◆ Work to be completed: Copy the data below. Keep every line exactly as it is.

◆ Stored data:
══════════
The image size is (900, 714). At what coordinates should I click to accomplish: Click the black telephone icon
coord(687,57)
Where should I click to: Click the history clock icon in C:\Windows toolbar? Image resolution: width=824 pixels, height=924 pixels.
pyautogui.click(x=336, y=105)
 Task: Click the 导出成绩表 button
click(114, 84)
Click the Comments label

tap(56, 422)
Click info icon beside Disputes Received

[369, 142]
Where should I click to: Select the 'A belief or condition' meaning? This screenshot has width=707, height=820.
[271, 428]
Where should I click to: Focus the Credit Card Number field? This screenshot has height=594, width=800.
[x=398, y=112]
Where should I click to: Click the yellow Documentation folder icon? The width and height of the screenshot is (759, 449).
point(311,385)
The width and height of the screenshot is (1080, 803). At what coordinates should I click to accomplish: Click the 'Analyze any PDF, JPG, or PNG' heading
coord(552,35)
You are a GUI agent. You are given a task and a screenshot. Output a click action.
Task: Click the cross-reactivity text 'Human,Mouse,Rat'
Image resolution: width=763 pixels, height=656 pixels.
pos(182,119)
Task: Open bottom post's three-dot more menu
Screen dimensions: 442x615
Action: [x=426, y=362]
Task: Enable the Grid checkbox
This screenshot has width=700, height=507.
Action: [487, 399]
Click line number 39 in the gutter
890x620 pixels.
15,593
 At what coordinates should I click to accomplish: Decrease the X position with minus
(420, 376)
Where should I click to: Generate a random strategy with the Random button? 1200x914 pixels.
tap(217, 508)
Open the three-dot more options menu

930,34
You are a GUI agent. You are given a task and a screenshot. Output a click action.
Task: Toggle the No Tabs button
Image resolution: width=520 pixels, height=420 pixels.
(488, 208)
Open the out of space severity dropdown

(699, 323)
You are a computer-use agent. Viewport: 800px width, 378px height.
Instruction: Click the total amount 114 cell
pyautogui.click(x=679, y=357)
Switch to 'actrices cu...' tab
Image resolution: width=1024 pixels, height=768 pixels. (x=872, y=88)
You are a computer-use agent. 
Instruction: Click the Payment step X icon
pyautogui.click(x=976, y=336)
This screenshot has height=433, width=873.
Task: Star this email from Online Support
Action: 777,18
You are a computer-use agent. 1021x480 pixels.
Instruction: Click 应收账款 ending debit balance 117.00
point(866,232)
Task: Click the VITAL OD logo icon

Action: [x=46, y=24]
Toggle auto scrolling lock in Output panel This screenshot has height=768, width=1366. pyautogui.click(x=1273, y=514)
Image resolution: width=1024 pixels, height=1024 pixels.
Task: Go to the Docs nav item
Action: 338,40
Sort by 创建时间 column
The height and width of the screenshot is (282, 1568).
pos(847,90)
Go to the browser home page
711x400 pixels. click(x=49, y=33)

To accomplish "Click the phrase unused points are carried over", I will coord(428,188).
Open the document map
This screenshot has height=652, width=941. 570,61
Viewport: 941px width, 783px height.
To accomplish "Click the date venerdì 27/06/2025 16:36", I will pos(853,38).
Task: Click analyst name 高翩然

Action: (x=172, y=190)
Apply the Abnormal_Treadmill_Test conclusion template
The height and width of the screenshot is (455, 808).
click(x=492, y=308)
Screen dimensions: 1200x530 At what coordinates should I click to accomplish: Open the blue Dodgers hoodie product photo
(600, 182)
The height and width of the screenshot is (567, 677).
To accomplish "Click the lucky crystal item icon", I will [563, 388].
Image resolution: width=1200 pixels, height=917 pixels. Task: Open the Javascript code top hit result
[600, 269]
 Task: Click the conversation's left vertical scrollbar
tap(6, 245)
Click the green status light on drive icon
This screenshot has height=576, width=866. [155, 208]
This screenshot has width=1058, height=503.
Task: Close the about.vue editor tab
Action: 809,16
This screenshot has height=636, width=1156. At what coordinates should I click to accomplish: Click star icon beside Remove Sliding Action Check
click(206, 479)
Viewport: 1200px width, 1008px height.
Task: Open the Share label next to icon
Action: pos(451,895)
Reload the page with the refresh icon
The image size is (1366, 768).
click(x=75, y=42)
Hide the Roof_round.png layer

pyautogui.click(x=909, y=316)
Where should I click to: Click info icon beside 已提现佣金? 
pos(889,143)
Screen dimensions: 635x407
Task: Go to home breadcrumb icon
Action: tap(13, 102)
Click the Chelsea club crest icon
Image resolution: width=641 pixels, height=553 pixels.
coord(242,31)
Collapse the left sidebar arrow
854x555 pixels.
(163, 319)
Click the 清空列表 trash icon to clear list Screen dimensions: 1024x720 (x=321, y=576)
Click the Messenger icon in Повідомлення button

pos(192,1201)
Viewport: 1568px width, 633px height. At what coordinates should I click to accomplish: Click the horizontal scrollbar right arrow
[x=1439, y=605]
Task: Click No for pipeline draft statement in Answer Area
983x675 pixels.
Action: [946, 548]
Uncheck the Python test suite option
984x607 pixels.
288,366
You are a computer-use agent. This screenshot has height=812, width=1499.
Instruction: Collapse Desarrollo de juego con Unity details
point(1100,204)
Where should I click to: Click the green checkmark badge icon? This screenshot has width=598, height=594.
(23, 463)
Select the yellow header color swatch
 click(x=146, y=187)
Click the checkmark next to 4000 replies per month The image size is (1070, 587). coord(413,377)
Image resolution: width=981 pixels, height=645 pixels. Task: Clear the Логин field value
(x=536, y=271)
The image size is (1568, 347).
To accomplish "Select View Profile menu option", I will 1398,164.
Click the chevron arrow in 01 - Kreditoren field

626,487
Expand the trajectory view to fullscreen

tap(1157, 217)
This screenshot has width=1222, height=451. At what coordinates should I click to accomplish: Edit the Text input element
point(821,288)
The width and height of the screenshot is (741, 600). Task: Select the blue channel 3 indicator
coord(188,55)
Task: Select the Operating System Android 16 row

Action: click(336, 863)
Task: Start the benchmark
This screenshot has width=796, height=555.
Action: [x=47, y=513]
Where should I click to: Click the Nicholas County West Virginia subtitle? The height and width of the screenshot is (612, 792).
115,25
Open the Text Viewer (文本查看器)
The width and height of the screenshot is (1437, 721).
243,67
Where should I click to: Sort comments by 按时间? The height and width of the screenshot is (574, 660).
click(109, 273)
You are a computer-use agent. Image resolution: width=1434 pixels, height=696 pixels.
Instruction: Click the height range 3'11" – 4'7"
══════════
◆ The completed task:
The image size is (900, 714). At what coordinates should I click to accomplish: Click the black telephone icon
coord(687,57)
Where should I click to: Click the history clock icon in C:\Windows toolbar? Image resolution: width=824 pixels, height=924 pixels.
pyautogui.click(x=336, y=105)
 Task: Click the 导出成绩表 button
click(114, 84)
Click the Comments label

tap(56, 422)
Click info icon beside Disputes Received

[369, 142]
Where should I click to: Select the 'A belief or condition' meaning? This screenshot has width=707, height=820.
[271, 428]
Where should I click to: Focus the Credit Card Number field? This screenshot has height=594, width=800.
[x=398, y=112]
Where should I click to: Click the yellow Documentation folder icon? The width and height of the screenshot is (759, 449).
point(311,385)
The width and height of the screenshot is (1080, 803). At what coordinates should I click to accomplish: Click the 'Analyze any PDF, JPG, or PNG' heading
coord(552,35)
You are a GUI agent. You are given a task and a screenshot. Output a click action.
Task: Click the cross-reactivity text 'Human,Mouse,Rat'
Image resolution: width=763 pixels, height=656 pixels.
pos(182,119)
Task: Open bottom post's three-dot more menu
Screen dimensions: 442x615
Action: [x=426, y=362]
Task: Enable the Grid checkbox
This screenshot has width=700, height=507.
Action: [487, 399]
Click line number 39 in the gutter
890x620 pixels.
15,593
 At what coordinates should I click to accomplish: Decrease the X position with minus
(420, 376)
Where should I click to: Generate a random strategy with the Random button? 1200x914 pixels.
tap(217, 508)
Open the three-dot more options menu

930,34
You are a GUI agent. You are given a task and a screenshot. Output a click action.
Task: Toggle the No Tabs button
Image resolution: width=520 pixels, height=420 pixels.
(488, 208)
Open the out of space severity dropdown

(699, 323)
You are a computer-use agent. Viewport: 800px width, 378px height.
Instruction: Click the total amount 114 cell
pyautogui.click(x=679, y=357)
Switch to 'actrices cu...' tab
Image resolution: width=1024 pixels, height=768 pixels. (x=872, y=88)
You are a computer-use agent. 
Instruction: Click the Payment step X icon
pyautogui.click(x=976, y=336)
This screenshot has height=433, width=873.
Task: Star this email from Online Support
Action: 777,18
You are a computer-use agent. 1021x480 pixels.
Instruction: Click 应收账款 ending debit balance 117.00
point(866,232)
Task: Click the VITAL OD logo icon

Action: [x=46, y=24]
Toggle auto scrolling lock in Output panel This screenshot has height=768, width=1366. pyautogui.click(x=1273, y=514)
Image resolution: width=1024 pixels, height=1024 pixels.
Task: Go to the Docs nav item
Action: 338,40
Sort by 创建时间 column
The height and width of the screenshot is (282, 1568).
pos(847,90)
Go to the browser home page
711x400 pixels. click(x=49, y=33)

To accomplish "Click the phrase unused points are carried over", I will coord(428,188).
Open the document map
This screenshot has height=652, width=941. 570,61
Viewport: 941px width, 783px height.
To accomplish "Click the date venerdì 27/06/2025 16:36", I will pos(853,38).
Task: Click analyst name 高翩然

Action: (x=172, y=190)
Apply the Abnormal_Treadmill_Test conclusion template
The height and width of the screenshot is (455, 808).
click(x=492, y=308)
Screen dimensions: 1200x530 At what coordinates should I click to accomplish: Open the blue Dodgers hoodie product photo
(600, 182)
The height and width of the screenshot is (567, 677).
To accomplish "Click the lucky crystal item icon", I will [563, 388].
Image resolution: width=1200 pixels, height=917 pixels. Task: Open the Javascript code top hit result
[600, 269]
 Task: Click the conversation's left vertical scrollbar
tap(6, 245)
Click the green status light on drive icon
This screenshot has height=576, width=866. [155, 208]
This screenshot has width=1058, height=503.
Task: Close the about.vue editor tab
Action: 809,16
This screenshot has height=636, width=1156. At what coordinates should I click to accomplish: Click star icon beside Remove Sliding Action Check
click(206, 479)
Viewport: 1200px width, 1008px height.
Task: Open the Share label next to icon
Action: pos(451,895)
Reload the page with the refresh icon
The image size is (1366, 768).
click(x=75, y=42)
Hide the Roof_round.png layer

pyautogui.click(x=909, y=316)
Where should I click to: Click info icon beside 已提现佣金? 
pos(889,143)
Screen dimensions: 635x407
Task: Go to home breadcrumb icon
Action: tap(13, 102)
Click the Chelsea club crest icon
Image resolution: width=641 pixels, height=553 pixels.
coord(242,31)
Collapse the left sidebar arrow
854x555 pixels.
(163, 319)
Click the 清空列表 trash icon to clear list Screen dimensions: 1024x720 (x=321, y=576)
Click the Messenger icon in Повідомлення button

pos(192,1201)
Viewport: 1568px width, 633px height. At what coordinates should I click to accomplish: Click the horizontal scrollbar right arrow
[x=1439, y=605]
Task: Click No for pipeline draft statement in Answer Area
983x675 pixels.
Action: [946, 548]
Uncheck the Python test suite option
984x607 pixels.
288,366
You are a computer-use agent. This screenshot has height=812, width=1499.
Instruction: Collapse Desarrollo de juego con Unity details
point(1100,204)
Where should I click to: Click the green checkmark badge icon? This screenshot has width=598, height=594.
(23, 463)
Select the yellow header color swatch
 click(x=146, y=187)
Click the checkmark next to 4000 replies per month The image size is (1070, 587). coord(413,377)
Image resolution: width=981 pixels, height=645 pixels. Task: Clear the Логин field value
(x=536, y=271)
The image size is (1568, 347).
To accomplish "Select View Profile menu option", I will 1398,164.
Click the chevron arrow in 01 - Kreditoren field

626,487
Expand the trajectory view to fullscreen

tap(1157, 217)
This screenshot has width=1222, height=451. At what coordinates should I click to accomplish: Edit the Text input element
point(821,288)
The width and height of the screenshot is (741, 600). Task: Select the blue channel 3 indicator
coord(188,55)
Task: Select the Operating System Android 16 row

Action: click(336, 863)
Task: Start the benchmark
This screenshot has width=796, height=555.
Action: [x=47, y=513]
Where should I click to: Click the Nicholas County West Virginia subtitle? The height and width of the screenshot is (612, 792).
115,25
Open the Text Viewer (文本查看器)
The width and height of the screenshot is (1437, 721).
243,67
Where should I click to: Sort comments by 按时间? The height and width of the screenshot is (574, 660).
click(109, 273)
You are a computer-use agent. Image resolution: width=1434 pixels, height=696 pixels.
Instruction: Click the height range 3'11" – 4'7"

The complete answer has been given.